Nei giorni scorsi Nicolò è stato costretto ancora a sottoporsi a un intervento chirurgico: per questo motivo non si è presentato in aula oggi mercoledì 14 febbraio per assistere alla prima udienza del padre davanti ai giudici della Corte d'Assise dall'Appello. In Tribunale a rappresentare la famiglia c'è il nonno di Nicolò, Giulio Pivetta, nonché il padre di Stefania Pivetta.

In primo grado Alessandro Maja, difeso dall'avvocato Giulio Colombo, era stato condannato lo scorso luglio all'ergastolo e a un anno e mezzo di isolamento diurno. Il giovane, che ha riportato gravi traumi e un'invalidità all'80 per cento, aveva definito la sentenza di primo grado "giusta, il minimo" per quanto commesso da suo padre, e aveva detto di non essere disposto a "perdonare mai", nonostante creda in un suo pentimento, che però "non sarà mai abbastanza".

Davanti ai giudici oggi Alessandro Maja ha voluto rilasciare una dichiarazione: "Ho cancellato la mia famiglia a causa di un mio soffrire emotivo, restando solo. Mi aspetto la pena più alta sperando nella clemenza, confido nel perdono di Gesù determinato dal mio pentimento".

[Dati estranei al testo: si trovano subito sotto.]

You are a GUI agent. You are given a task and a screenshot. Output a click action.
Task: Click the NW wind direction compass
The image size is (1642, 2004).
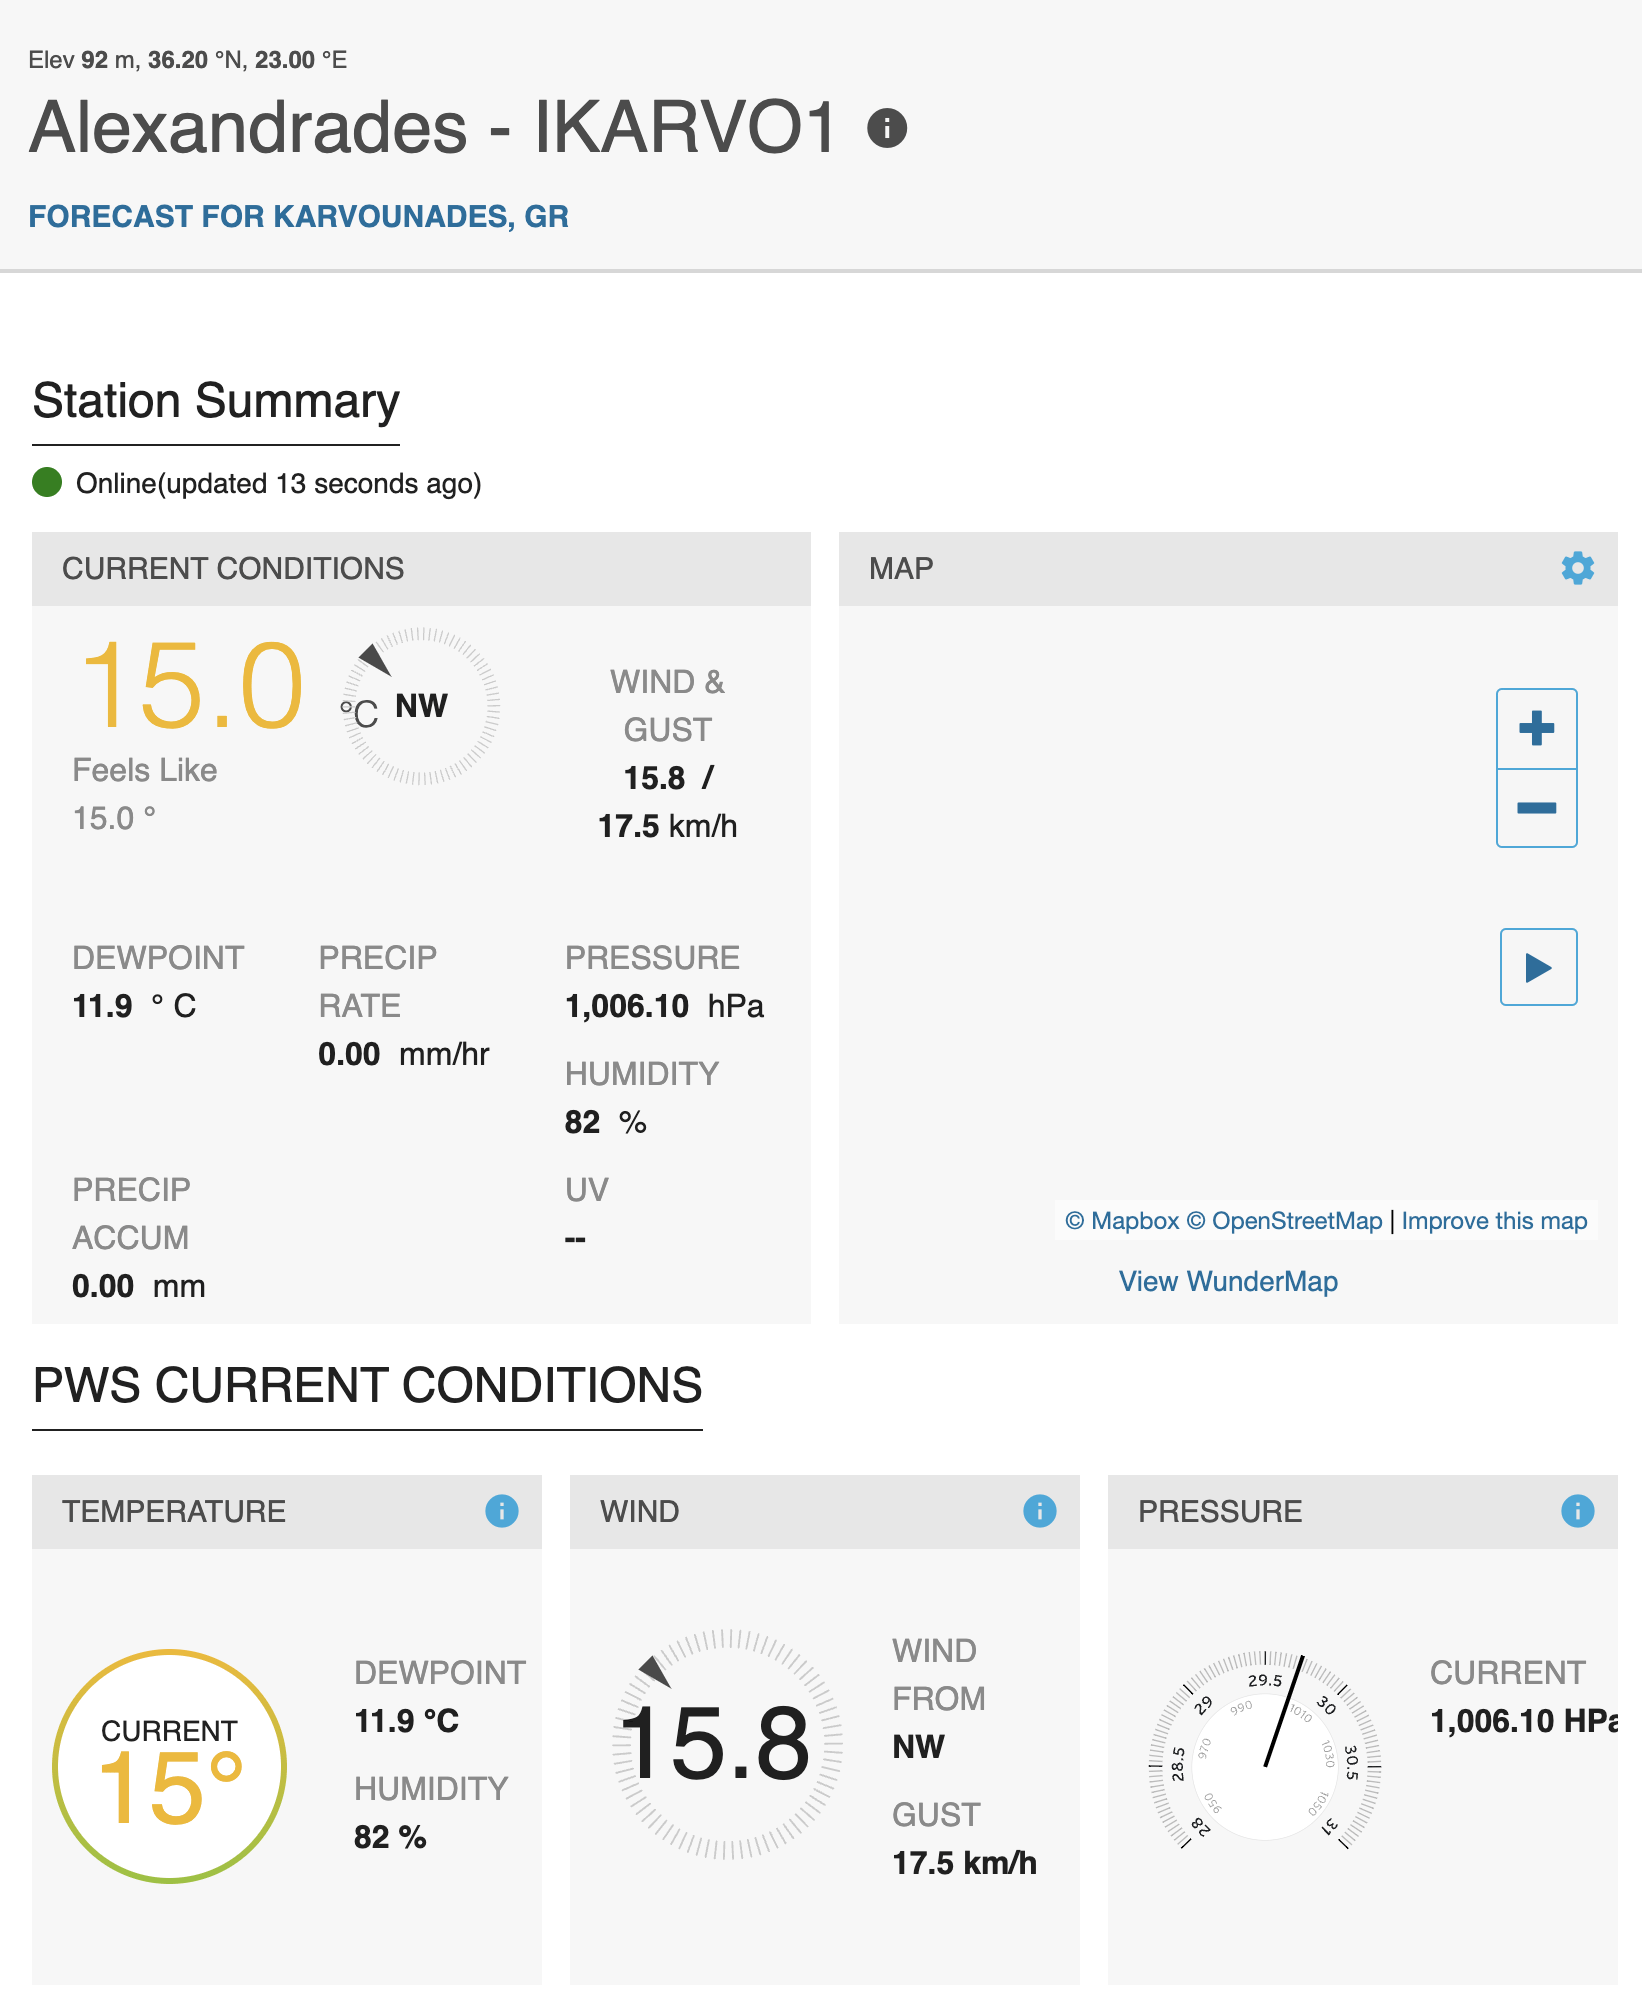point(421,706)
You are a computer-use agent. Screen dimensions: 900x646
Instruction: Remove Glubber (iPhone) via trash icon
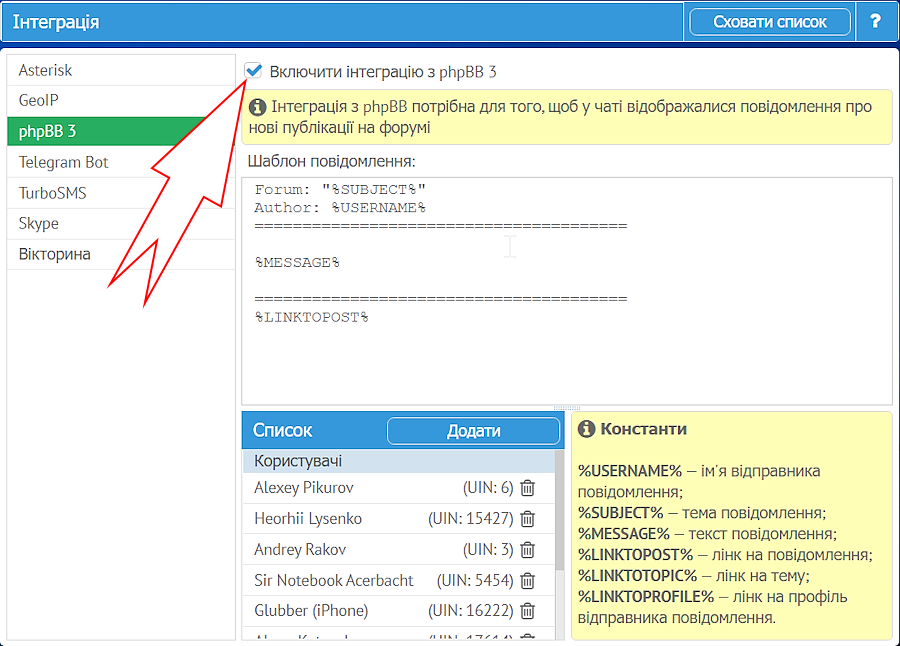[528, 611]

Di questo delitto resta ancora l'incognita del movente: l'accusa non è riuscita a capire cosa abbia spinto l'uomo a commettere un simile gesto. Anche lo stesso imputato non ha mai spiegato veramente il motivo degli omicidi: all'inizio si è ipotizzato forse una crisi coniugale o motivi economici, ma le indagini non hanno accertato queste due tesi perché non ci sono fatti rilevanti a supporto.